### Seitenauszug
• • • • • • •
Die wirtschaftliche Schwäche der DDR trat voll zutage: Mangelnde Produktivität, technologische Rückständigkeit und Probleme der Planwirtschaft wurden sichtbar und daneben zeigte sich, dass DDR Produkte keinen internationalen Markt hatten.


Die Städte zerfielen, weil kein Geld für die Sanierung vorhanden war und es gab eine massive Umweltverschmutzung.


Dies führte zu einem wachsenden Unmut der Bevölkerung. Es kam zu einem rasanten Anstieg der Ausreiseanträge, obwohl damit immer Repressalien einhergingen. Die Bürger trauten sich nach und nach immer mehr zu, Opposition zum Staat öffentlich zu zeigen.



Verlauf
Friedliche Revolution

Im Januar und März 1989 gehen zum ersten Mal viele Menschen auf die Straße und protestieren gegen Behördenwillkür und für Reisefreiheit.
• • • • • • •
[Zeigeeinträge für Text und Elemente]

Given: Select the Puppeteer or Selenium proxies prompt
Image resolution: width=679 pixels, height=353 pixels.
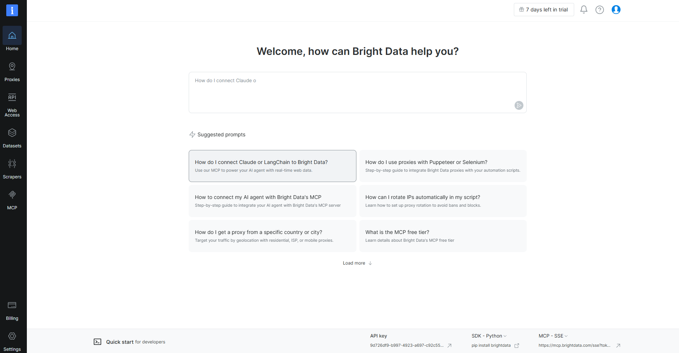Looking at the screenshot, I should pos(443,166).
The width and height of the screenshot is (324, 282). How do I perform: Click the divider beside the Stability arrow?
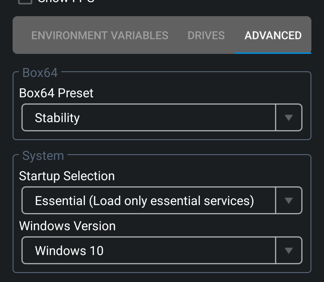tap(275, 118)
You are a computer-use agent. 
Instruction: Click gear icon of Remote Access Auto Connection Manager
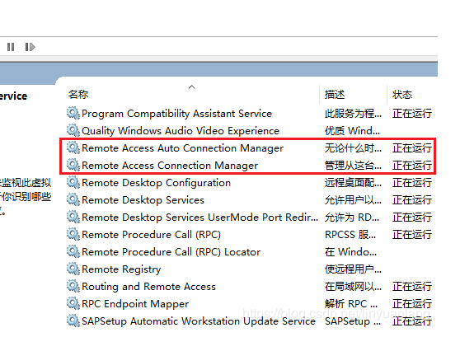click(x=73, y=147)
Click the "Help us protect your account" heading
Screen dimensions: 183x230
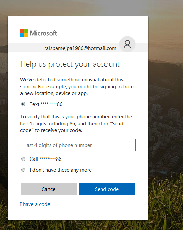(x=70, y=64)
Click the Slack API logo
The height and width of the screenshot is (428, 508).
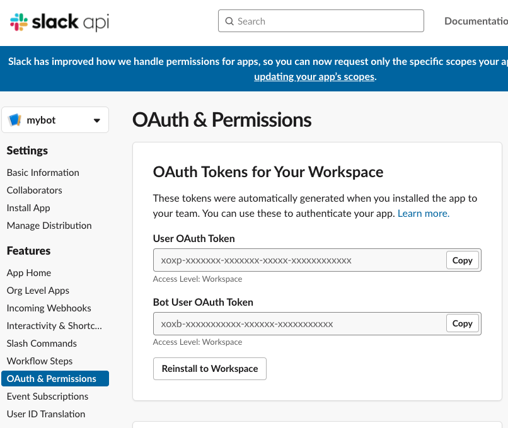pyautogui.click(x=59, y=22)
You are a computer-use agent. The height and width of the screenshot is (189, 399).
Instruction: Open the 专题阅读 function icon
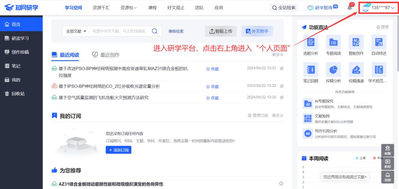(x=333, y=42)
• • • • • • •
### Aufgabenziel
Schreiben Sie den Text über den Niedergang der DDR und die Friedliche Revolution im Anschluss an seinen letzten Satz weiter.

### Ergebnis
Es kam zu offenem Protest als im Mai 1989 Wahlfälschungen der Regierung bei den Kommunalwahlen bekannt wurden.


Im August und September kam es zur Massenflucht über die mittlerweile geöffnete ungarische Grenze. Rund 50.000 DDR-Bürger, die hier im Urlaub waren, flüchteten in den Westen.

Im Sommer 1989 besetzten DDR-Bürger die Ständige Vertretung der Bundesrepublik in Ost-Berlin und die Botschaften der Bundesrepublik in Prag, Warschau und Budapest (Botschaftsbesetzungen).  Die Zuspitzung der Flüchtlingsproblematik endete damit, dass die DDR-Regierung nach Verhandlungen die Ausreise gestattete.


Vom August bis Oktober 1989 trafen sich DDR-Bürger wöchentlich zu den sog. Montagsdemonstrationen in Leipzig und gründeten nach und nach Oppositionsgruppen.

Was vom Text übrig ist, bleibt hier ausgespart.